Brown? "This government is trying to have it both ways: a strong social policy and a capitalist agenda. The accounts don't square."
This nameless banker at least says the high street banks are done with being "some sort of social service". He notes that Britain is a place where banking is seen to be a free service. When interest rates were sky high, the banks could make good money from current account deposits, but that is not the case any more. Yes, their profits now come from overdraft charges, sly penalties and other opaque charges - because the banks have been forced down that road in order to protect their returns.
Britain, he says, needs big, profitable banks that can compete and progress, paying taxes, employing thousands of people and protecting the nation's pensions through the steady appreciation of their equity.
But when the government starts talking about micro-regulation, about caps on charges and other direct interventions, then "the compact cannot continue". What we will get instead, the banker predicts, will be closures of unprofitable branches, the transfer of thousands of jobs to India, fees for using ATMs and an end to cross-subsidisation of banking products that tends to favour the less well off.

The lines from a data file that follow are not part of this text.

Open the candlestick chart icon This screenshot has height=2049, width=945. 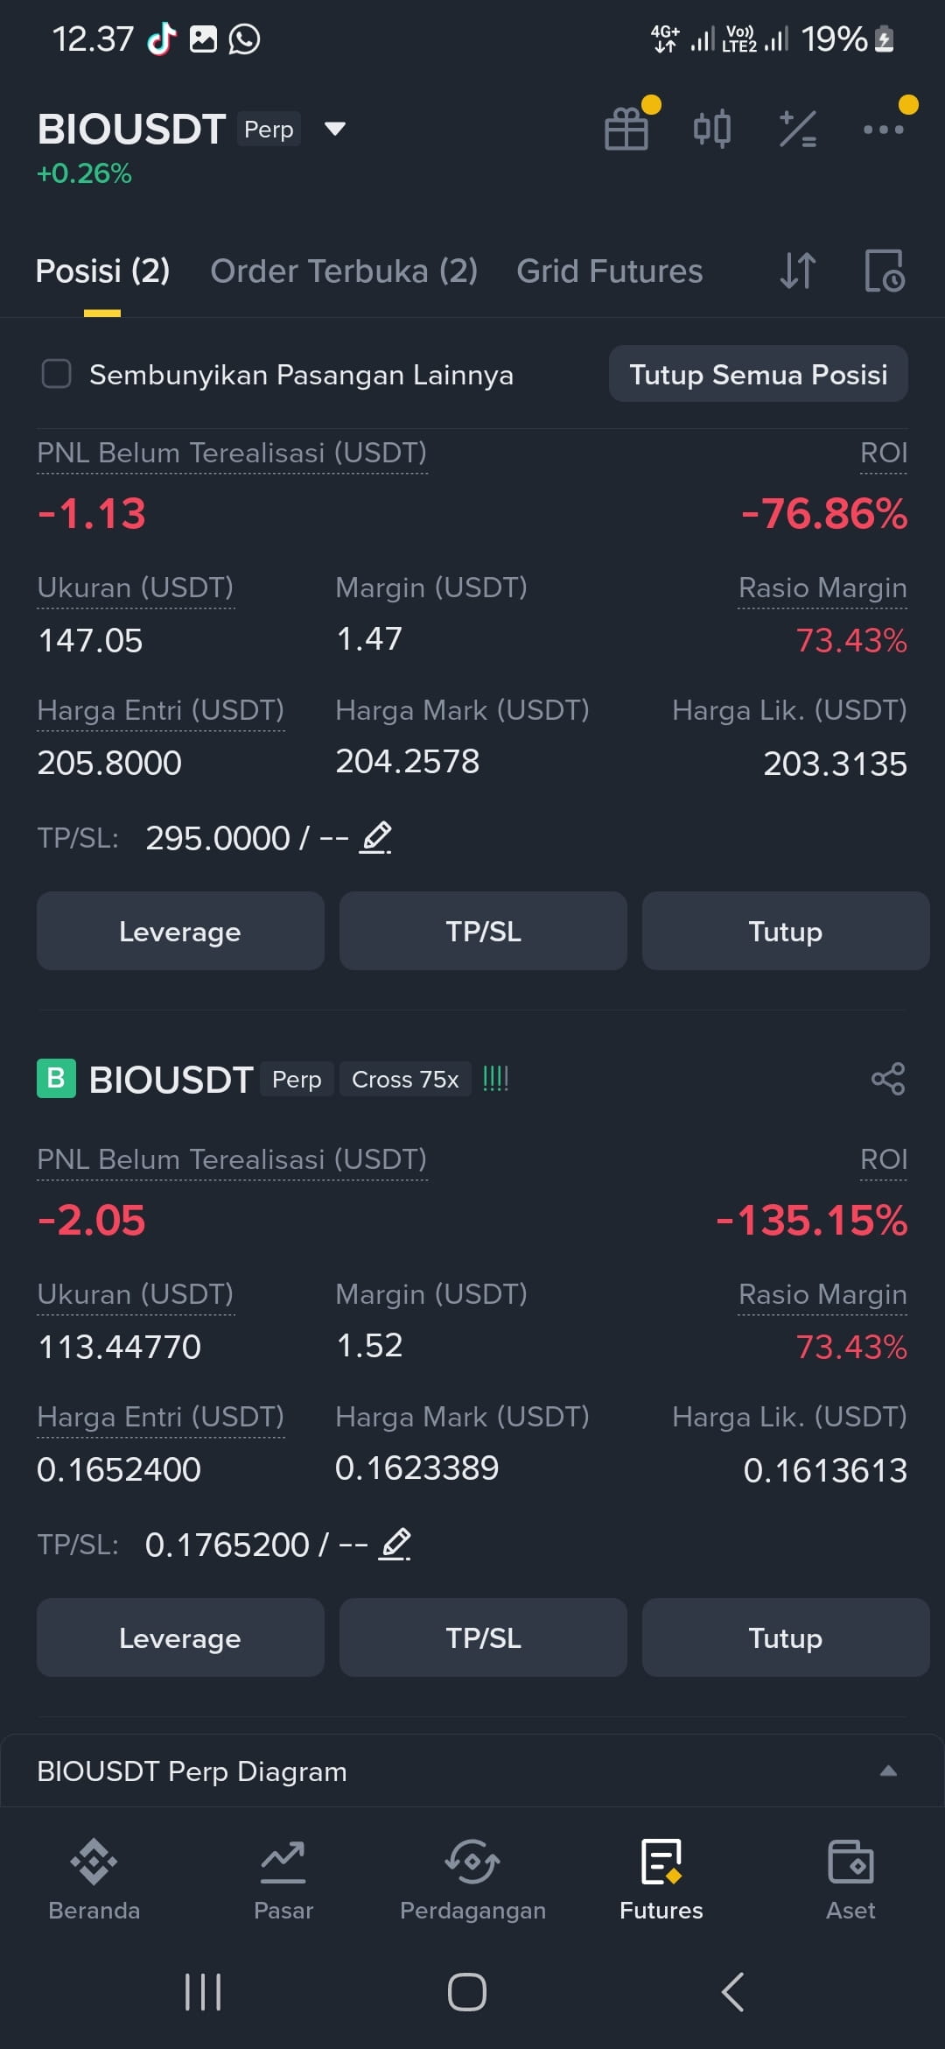pos(711,129)
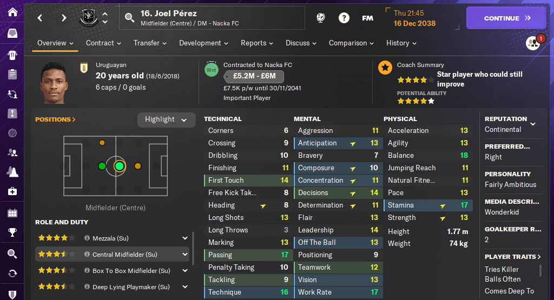Viewport: 554px width, 300px height.
Task: Open the Squad shirt icon
Action: click(x=12, y=55)
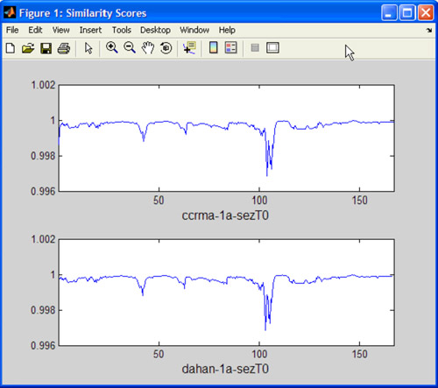
Task: Open the Tools menu
Action: (122, 30)
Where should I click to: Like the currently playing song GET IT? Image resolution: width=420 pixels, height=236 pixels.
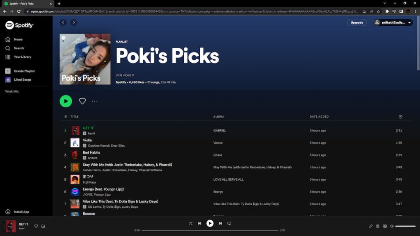point(36,226)
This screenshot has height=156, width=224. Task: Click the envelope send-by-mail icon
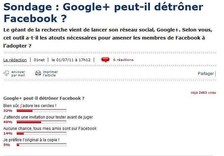(x=6, y=73)
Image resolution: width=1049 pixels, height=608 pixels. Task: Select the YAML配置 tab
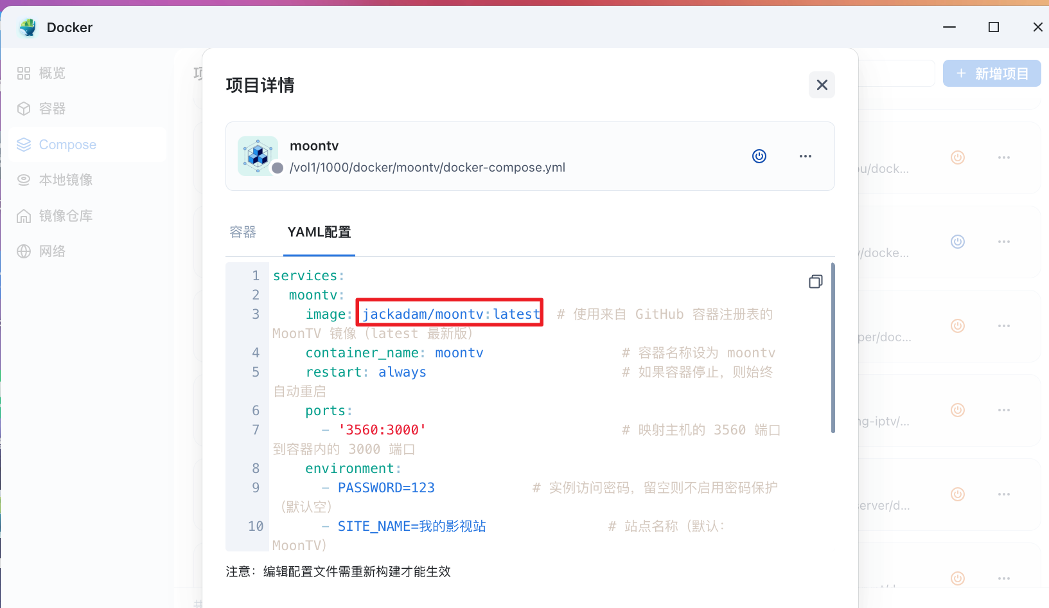pos(319,232)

Now, it is the case that much of the angst being laid here at the door of officialdom is wholly unwarranted.
The fact that consumers view banking as a "free" service is a product of the market - British banks competing ruthlessly with one another to win customers who, all the numbers suggest, tend to be very profitable indeed. It is the banks that introduced the opacity which plagues the financial services industry at all levels, not the government and not John McFall.
But the simple fact that senior bankers are now talking in these terms, albeit privately, points to an important breakdown in the relationship between the financial industry and the government. We should watch carefully to see where it leads.
BT bust-up
There seem to be some real tensions at the top of BT. The Observer reported an apparent boardroom bust-up this weekend, hinting that Pierre Danon, chief executive of BT Retail, had threatened to resign after a row with Ben Verwaayen, group chief executive.
Then, yesterday, we had a brace of fresh stories. The first explained how BT will be introducing technology over the coming year that will enable users of new mobile handsets to use Wi-Fi hot spots in hotels and airports, sending voice traffic over the internet and potential producing huge savings for customers who travel a lot.
Then we had a tale suggesting BT might invest huge sums in unbundling its local loop so as to lower the regular running costs of Mr Danon's division, as he seeks to compete with the residential broadband suppliers who are finally taking advantage of regulatory reform to undercut BT.
Unbundling allows telecoms firms to bypass the £12 flat charge levied on each broadband connection by BT Wholesale. So, if Mr Verwaayen is ready to back Mr Danon, it means undermining one side of the business in favour of another.
As ever with BT, this is all about supporting revenues in the short term while making those structural reforms to protect the overall business in the longer term.
Making the resultant choice over asset allocation is is probably Mr Verwaayen's most important near-term decision.
It's very entertaining having the resultant fight among divisional bosses over resources played out in public. But goodness, it doesn't say much for BT's institutional discipline.